Un preoccupante caso di greewashing, come sentenzia ReCommon e una scelta che rende fittizio l’impegno dell’Italia per interrompere i sussidi pubblici diretti per progetti internazionali legati ai combustibili fossili entro il 2022. Come emerso da Reuters, sembrerebbe che proprio durante il summit in Scozia, mentre l’Italia prometteva di impegnarsi su tale fronte, arrivava la conferma della copertura assicurativa per Artic Lng 2, da SACE – che non è nuova in tali investimenti, anzi – direttamente a Giorgio Starace, ambasciatore italiano in Russia. Dal 2016 al 2020 sono ben 8,6 miliardi gli euro per supportare il comparto Oil&Gas investiti da SACE, ma anche Intesa San Paolo non si è mai tirata indietro per appoggiare piani simili. Basti pensare che sempre da ReCommon viene spiegata nel dettaglio “l’insostenibilità” della banca, la quale – nello stesso lasso di tempo degli 8,6 miliardi – ha posto 13,7 miliardi di dollari sull’industria fossile. A beneficiarne enormi e potenti multinazionali quali Eni, Exxon, Cheniere Energy, Equinor, Kinder Morgan, ma anche Novatek, ora in cima alla lista vista la stretta di mano per Artic LNG 2.

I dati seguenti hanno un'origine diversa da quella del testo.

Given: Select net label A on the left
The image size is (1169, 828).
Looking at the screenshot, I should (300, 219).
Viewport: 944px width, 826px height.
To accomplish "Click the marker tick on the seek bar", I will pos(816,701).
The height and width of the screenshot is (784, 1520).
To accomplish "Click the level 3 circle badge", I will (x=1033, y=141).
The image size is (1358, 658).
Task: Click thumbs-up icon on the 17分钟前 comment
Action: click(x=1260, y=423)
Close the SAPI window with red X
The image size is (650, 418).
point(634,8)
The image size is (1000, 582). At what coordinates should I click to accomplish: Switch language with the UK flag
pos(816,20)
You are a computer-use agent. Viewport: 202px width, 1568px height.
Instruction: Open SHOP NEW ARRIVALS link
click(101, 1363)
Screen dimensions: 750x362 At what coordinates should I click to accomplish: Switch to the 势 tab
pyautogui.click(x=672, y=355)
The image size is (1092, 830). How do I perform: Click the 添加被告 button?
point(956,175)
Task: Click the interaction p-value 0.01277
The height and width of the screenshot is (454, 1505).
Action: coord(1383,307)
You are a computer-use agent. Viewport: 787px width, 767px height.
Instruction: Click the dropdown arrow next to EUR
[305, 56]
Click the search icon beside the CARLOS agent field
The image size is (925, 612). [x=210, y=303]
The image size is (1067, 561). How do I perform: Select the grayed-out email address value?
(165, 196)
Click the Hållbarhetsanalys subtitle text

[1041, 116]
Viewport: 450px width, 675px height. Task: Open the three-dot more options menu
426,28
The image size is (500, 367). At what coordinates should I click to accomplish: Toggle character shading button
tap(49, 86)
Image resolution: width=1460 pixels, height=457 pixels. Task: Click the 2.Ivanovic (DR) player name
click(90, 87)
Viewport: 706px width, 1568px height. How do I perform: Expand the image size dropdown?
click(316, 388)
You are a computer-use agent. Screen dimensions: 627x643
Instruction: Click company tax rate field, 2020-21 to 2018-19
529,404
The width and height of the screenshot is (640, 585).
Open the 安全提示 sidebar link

Intanto, la regione artica – già da tempo a rischio e che manda segnali di un imminente disastro ecologico di portata globale – subisce un nuovo, potente attacco. Da anni vanno avanti svariati progetti per lo sfruttamento delle fonti fossili nell’Artico, mentre sta prendendo vita, per aggiungersi alla combriccola, anche l’Arctic LNG 2. L’Artide non è solo vittima di chi si impone fisicamente, ma è continuamente sottoposta al cosiddetto grasshopper effect (distillazione globale o effetto cavalletta) dove alcune sostanze chimiche, in particolare gli inquinanti organici persistenti, per effetto dell’evaporazione si accumulano nell’atmosfera dopodiché avviene il processo di condensazione (viste le basse temperature) e ricadono sul suolo e in mare. Processo che, andando avanti a iosa, permette agli inquinanti di viaggiare per grandi distanze. Nell’oceano Artico esistono poi depositi di metano congelati, i cosiddetti “giganti dormienti del ciclo del carbonio” che hanno ormai iniziato a sprigionarsi, com’era stato preannunciato dagli studiosi. E, nonostante questo, progetti come Artic Lng 2 non sembrano fermarsi. Anzi, vengono finanziati e da istituti di credito italiani, la stessa Italia della transizione ecologica.